The new anti-actin agent dihydrohalichondramide reveals fenestrae-forming centers in hepatic endothelial cells
1 Laboratory for Cell Biology and Histology, Free University of Brussels (VUB), Laarbeeklaan 103, 1090 Brussels-Jette, Belgium
2 Department of Physiology and Biophysics, Health Science Center, State University of New York at Stony Brook (SUNY), Stony Brook, NY 11794-8661, New York, USA
3 Department of Chemistry and Biochemistry, University of California, Santa Cruz, CA 9506, USA
4 Department of Marine Sciences, University of the Ryukyus, Nishihara, Okinawa 903-01, Japan
5 Department of Hematology and Immunology, Free University of Brussels (VUB), Laarbeeklaan 103, 1090 Brussels-Jette, Belgium
BMC Cell Biology 2002, 3:7 doi:10.1186/1471-2121-3-7Published: 21 March 2002
Liver sinusoidal endothelial cells (LSECs) react to different anti-actin agents by increasing their number of fenestrae. A new structure related to fenestrae formation could be observed when LSECs were treated with misakinolide. In this study, we investigated the effects of two new actin-binding agents on fenestrae dynamics. High-resolution microscopy, including immunocytochemistry and a combination of fluorescence- and scanning electron microscopy was applied.

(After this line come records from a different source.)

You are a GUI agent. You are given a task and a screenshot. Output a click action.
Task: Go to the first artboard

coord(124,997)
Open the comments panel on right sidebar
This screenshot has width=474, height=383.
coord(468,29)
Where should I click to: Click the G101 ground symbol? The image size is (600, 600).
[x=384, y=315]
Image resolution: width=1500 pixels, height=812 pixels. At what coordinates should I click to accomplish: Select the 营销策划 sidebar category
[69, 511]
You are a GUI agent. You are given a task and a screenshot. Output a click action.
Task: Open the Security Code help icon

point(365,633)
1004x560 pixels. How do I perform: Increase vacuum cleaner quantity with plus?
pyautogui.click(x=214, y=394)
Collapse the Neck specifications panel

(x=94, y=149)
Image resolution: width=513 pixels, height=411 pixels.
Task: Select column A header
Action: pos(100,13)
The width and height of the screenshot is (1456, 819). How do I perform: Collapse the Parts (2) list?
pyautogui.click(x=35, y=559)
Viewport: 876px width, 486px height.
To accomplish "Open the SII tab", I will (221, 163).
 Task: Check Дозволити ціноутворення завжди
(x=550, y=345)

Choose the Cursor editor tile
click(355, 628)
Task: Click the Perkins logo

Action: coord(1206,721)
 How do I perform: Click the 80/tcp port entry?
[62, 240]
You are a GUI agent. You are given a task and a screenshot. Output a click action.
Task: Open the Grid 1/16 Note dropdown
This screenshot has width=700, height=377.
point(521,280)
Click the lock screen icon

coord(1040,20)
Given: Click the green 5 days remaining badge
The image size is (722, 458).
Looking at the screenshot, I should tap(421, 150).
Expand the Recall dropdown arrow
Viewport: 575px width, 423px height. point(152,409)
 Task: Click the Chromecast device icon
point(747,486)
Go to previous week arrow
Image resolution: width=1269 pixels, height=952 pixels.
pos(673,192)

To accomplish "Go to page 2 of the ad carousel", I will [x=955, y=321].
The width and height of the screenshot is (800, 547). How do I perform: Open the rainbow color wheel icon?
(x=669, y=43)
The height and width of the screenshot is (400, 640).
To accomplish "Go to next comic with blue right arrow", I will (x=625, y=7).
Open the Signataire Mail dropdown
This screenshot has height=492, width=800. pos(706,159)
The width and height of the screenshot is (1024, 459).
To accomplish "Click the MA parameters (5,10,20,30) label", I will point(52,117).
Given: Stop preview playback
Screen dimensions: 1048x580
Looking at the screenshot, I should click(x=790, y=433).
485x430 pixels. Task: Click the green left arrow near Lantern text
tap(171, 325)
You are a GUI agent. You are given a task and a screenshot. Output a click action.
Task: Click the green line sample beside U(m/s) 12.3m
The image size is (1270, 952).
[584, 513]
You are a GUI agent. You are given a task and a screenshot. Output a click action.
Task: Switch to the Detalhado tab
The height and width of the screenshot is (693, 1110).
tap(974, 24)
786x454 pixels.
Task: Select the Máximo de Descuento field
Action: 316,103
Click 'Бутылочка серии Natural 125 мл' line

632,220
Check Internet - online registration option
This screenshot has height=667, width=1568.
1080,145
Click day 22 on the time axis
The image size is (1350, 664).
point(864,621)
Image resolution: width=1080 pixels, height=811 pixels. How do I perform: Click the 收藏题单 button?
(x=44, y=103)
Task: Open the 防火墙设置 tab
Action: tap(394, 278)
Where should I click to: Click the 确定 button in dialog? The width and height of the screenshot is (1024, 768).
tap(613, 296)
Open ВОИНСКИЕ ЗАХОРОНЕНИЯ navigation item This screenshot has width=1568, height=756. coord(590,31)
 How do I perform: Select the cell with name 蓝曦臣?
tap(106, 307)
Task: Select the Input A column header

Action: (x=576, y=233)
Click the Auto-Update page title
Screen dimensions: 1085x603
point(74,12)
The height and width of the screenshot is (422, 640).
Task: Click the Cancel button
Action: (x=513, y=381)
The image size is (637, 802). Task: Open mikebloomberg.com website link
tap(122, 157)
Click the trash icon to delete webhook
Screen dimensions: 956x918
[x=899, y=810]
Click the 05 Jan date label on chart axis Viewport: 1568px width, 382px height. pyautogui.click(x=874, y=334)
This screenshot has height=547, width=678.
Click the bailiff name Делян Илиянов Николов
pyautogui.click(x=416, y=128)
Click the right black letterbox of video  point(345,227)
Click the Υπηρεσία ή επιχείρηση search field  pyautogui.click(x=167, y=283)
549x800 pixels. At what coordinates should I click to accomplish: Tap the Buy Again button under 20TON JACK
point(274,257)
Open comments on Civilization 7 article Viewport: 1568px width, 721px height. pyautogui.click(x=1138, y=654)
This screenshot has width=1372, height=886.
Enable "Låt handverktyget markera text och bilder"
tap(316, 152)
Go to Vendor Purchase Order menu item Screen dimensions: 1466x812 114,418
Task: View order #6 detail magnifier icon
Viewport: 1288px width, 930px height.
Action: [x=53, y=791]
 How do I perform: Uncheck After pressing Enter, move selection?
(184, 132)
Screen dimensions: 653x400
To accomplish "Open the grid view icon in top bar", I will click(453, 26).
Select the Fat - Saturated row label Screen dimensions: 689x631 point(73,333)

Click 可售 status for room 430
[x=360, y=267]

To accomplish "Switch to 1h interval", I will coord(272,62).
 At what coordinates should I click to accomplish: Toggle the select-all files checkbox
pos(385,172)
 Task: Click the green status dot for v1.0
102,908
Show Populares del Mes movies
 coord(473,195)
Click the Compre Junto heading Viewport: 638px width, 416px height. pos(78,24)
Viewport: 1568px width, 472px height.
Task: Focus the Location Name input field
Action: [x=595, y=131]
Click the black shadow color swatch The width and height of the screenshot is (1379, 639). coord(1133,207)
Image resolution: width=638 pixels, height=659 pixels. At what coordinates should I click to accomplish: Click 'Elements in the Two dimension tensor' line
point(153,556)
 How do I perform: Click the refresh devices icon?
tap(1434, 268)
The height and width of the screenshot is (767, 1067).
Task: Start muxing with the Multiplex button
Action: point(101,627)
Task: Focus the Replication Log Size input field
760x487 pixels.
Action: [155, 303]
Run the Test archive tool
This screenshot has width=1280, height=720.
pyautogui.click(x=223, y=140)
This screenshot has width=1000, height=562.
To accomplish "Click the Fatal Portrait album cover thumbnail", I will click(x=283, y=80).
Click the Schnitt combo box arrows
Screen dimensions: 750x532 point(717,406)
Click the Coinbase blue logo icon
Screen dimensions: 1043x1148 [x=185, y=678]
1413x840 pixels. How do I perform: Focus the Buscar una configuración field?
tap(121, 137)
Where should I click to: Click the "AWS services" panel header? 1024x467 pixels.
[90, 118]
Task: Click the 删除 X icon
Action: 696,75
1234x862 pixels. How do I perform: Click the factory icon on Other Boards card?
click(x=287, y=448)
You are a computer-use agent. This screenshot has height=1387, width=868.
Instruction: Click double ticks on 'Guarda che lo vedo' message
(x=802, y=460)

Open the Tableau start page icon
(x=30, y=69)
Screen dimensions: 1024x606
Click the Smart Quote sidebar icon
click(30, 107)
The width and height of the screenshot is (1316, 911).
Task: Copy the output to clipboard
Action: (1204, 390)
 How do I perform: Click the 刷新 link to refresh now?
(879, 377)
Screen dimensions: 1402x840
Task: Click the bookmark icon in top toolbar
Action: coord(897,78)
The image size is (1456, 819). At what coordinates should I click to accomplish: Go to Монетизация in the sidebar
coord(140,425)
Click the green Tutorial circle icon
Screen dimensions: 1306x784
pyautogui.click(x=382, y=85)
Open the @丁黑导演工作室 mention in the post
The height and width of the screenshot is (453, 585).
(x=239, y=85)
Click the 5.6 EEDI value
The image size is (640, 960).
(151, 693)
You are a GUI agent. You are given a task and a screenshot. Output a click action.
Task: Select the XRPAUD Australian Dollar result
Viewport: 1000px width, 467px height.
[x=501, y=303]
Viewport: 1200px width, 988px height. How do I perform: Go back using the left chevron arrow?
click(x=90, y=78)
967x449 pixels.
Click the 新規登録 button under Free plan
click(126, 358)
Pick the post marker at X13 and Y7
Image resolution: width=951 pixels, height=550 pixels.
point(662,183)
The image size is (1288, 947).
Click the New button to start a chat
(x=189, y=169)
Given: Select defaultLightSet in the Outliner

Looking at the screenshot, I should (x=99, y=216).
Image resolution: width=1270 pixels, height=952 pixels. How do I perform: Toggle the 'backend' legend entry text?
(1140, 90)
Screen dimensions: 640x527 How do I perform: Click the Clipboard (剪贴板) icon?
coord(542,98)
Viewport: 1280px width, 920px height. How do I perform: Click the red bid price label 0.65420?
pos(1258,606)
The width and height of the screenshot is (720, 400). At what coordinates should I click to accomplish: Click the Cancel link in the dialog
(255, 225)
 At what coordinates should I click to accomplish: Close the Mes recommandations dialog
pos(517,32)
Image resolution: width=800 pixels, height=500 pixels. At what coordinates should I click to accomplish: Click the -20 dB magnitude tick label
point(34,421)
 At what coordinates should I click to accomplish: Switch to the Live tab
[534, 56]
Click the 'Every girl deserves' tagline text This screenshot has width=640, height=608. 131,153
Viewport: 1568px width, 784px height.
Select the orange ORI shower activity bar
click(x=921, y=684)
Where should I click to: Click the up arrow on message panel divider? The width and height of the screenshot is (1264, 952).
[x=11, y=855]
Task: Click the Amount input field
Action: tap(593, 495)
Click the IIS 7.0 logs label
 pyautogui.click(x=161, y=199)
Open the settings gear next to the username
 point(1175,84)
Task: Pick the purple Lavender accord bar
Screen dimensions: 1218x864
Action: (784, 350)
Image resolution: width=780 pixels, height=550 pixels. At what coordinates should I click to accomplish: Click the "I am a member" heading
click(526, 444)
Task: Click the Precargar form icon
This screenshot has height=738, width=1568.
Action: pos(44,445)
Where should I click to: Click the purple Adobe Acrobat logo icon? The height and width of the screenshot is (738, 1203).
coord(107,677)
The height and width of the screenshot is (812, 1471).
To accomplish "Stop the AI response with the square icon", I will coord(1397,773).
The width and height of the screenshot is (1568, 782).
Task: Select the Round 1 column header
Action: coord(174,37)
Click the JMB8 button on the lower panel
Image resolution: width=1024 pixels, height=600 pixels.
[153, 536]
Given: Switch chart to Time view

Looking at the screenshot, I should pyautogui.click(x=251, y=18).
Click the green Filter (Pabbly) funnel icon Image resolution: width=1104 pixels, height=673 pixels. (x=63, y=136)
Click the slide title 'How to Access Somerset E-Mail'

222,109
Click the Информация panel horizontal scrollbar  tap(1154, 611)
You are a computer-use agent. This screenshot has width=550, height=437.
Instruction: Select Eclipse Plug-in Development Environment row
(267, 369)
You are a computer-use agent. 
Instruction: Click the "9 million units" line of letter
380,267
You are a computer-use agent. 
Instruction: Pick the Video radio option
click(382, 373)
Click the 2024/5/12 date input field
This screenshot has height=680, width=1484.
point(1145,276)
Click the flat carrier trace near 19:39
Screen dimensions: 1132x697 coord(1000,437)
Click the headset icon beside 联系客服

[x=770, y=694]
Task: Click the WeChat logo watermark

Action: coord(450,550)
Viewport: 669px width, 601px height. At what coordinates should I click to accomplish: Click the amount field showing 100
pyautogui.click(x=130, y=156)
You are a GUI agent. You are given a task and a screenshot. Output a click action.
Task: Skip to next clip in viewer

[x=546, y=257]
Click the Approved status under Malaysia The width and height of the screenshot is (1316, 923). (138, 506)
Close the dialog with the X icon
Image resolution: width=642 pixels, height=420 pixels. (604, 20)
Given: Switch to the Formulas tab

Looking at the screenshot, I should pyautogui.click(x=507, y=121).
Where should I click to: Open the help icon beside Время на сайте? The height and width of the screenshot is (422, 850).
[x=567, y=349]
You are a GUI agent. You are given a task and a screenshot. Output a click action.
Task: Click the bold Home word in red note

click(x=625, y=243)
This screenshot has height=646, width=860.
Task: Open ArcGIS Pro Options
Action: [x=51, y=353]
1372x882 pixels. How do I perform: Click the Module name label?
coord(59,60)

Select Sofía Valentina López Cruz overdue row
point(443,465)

Halichondramide and dihydrohalichondramide disrupt microfilaments within 10 minutes and double the number of fenestrae in 30 minutes. Dihydrohalichondramide induces fenestrae-forming centers, whereas halichondramide only revealed fenestrae-forming centers without attached rows of fenestrae with increasing diameter. Correlative microscopy showed the absence of actin filaments (F-actin) in sieve plates and fenestrae-forming centers. Comparable experiments on umbilical vein endothelial cells and bone marrow sinusoidal endothelial cells revealed cell contraction without the appearance of fenestrae or fenestrae-forming centers.
(I) A comparison of all anti-actin agents tested so far, revealed that the only activity that misakinolide and dihydrohalichondramide have in common is their barbed end capping activity; (II) this activity seems to slow down the process of fenestrae formation to such extent that it becomes possible to resolve fenestrae-forming centers; (III) fenestrae formation resulting from microfilament disruption is probably unique to LSECs.